Estas seitas humanas, “obras da carne” como diz São Paulo, alteraram seu fundamento, como nuvens que se desfiguram com o vento, mas “sem estrondos” como diz Mr. Marshall, pois não possuem substância. Travam grandes batalhas uns com os outros, mas ninguém se importa com isso. Se uma seita humana acabar, não será difícil erguer outra, ou várias outras.

O espírito do protestantismo, ou o espírito da revolta contra Cristo, é mantido pelo espírito da incontinência, da obstinação e da cobiça da Reforma. Lutero, apesar do voto diante de Cristo de manter a continência, casou-se com uma freira, que havia feito o mesmo voto religioso. Mas, como diz São Jerônimo, “é raro encontrar um herege que ame a castidade“.

O exemplo de Lutero foi antecipado por Carlostadio, um padre e líder dos sacramentarianos, que se casou um pouco antes, e foi logo seguido pela maioria das lideranças da Reforma.

Zwinglio, um ex-sacerdote e líder da seita que leva seu nome, casou-se.

Bucer, membro da ordem dominicana, tornou-se luterano, deixou sua clausura e casou-se com uma freira.

Cranmer, arcebispo de Cantebury, também se casou.

Pedro Mártir, um cavaleiro, abraçou o calvinismo, mas seguiu o exemplo de Lutero, e casou-se com uma freira.

Ochin, líder dos capuchinhos, tornou-se luterano, e também se casou.

Dessa forma os principais líderes da reforma avançaram pregando o novo evangelho, com duas características: apostasia da fé, e aberta violação dos mais sagrados votos.

A paixão da luxúria, como já foi dito, acelerou a separação da Inglaterra de Henry VIII e a Igreja Católica, e os colocou entre os reformados.

Destes homens fracos na fé não era esperado que se pregasse um santo evangelho.

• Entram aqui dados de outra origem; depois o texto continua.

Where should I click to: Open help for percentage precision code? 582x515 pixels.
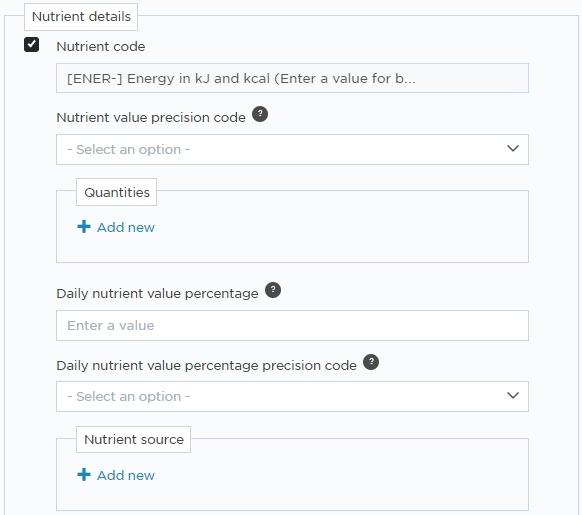(x=371, y=362)
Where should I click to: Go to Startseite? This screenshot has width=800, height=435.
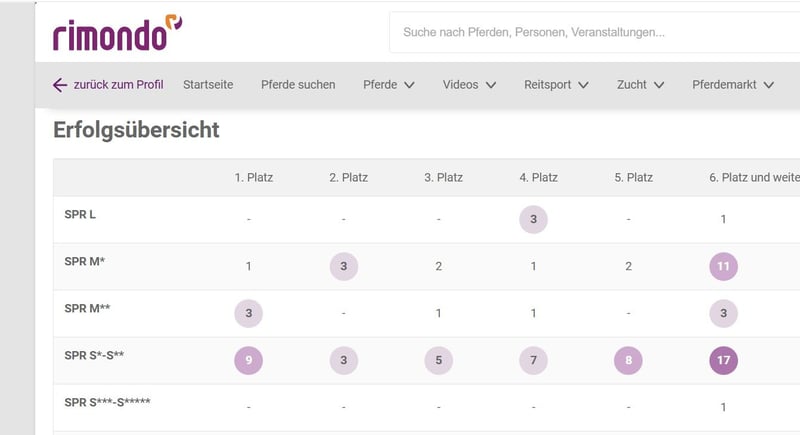click(208, 85)
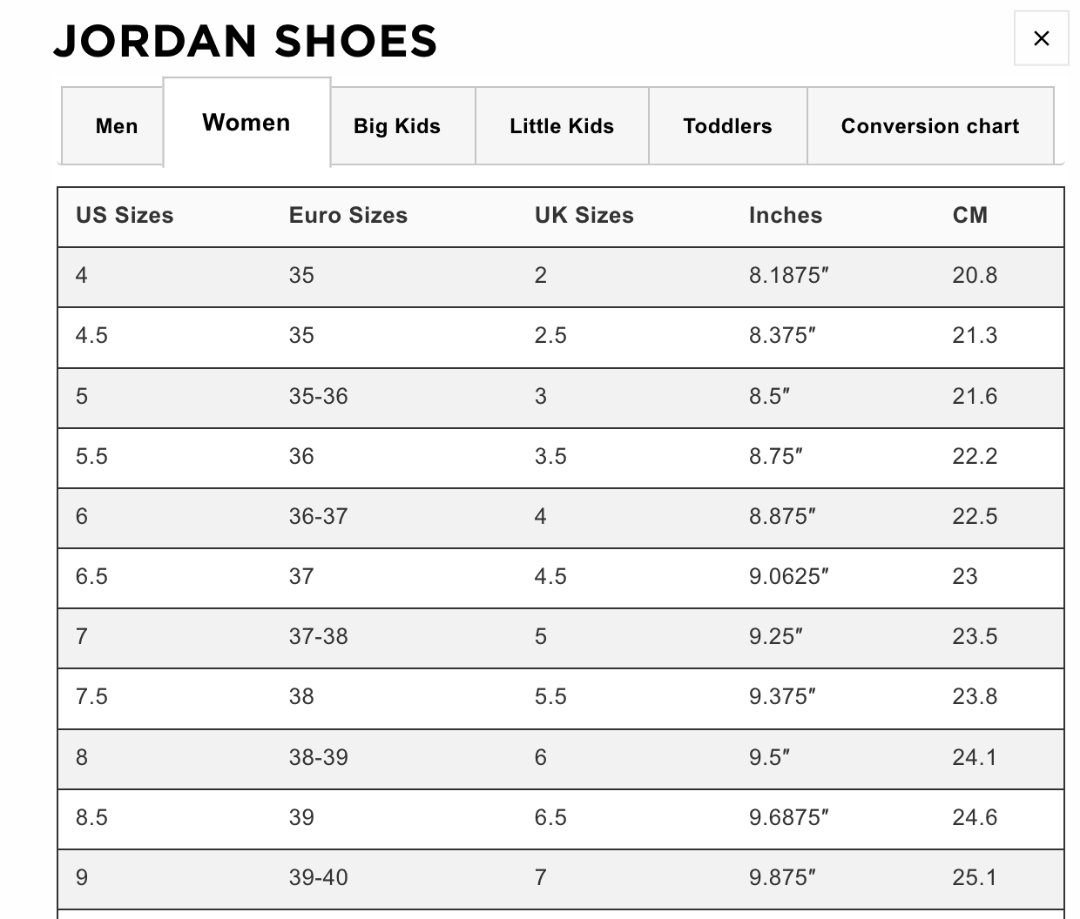Viewport: 1080px width, 919px height.
Task: Switch to the Little Kids tab
Action: (561, 127)
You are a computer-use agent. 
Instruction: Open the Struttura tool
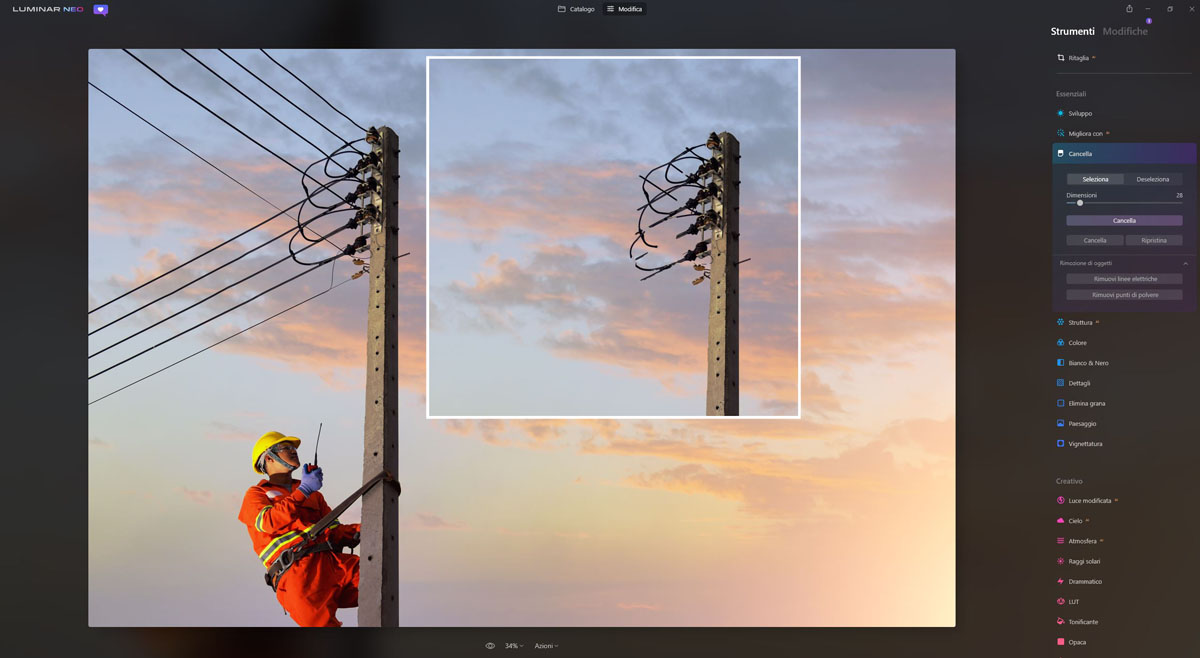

Eles pregavam um inovador “evangelho da liberdade”, como classificaram. Diziam a seus seguidores que não eram mais obrigados a servirem aos mistérios da fé, e a regular suas ações de acordo com as leis da moral cristã. Diziam que todos são livres para adequar sua fé e prática de acordo com suas inclinações. Em conseqüência desta doutrina acomodada, eles dividiram a fé católica, pois a reduziram a um mero esqueleto, deixaram a realidade do Corpo e sangue de Cristo na Santa Eucaristia, o divino sacrifício oferecido na Missa, a confissão dos pecados, a maioria dos sacramentos, exercícios de penitência, muitos dos livros sagrados da Santa Escritura, a invocação dos santos, a maioria dos Santos Concílios da Igreja, e toda a autoridade da Igreja. Desviaram a natureza da justificação, afirmando que somente a fé é suficiente para justificar o homem. Fizeram de Deus o autor do pecado, e sustentaram que a observância dos mandamentos é impossível.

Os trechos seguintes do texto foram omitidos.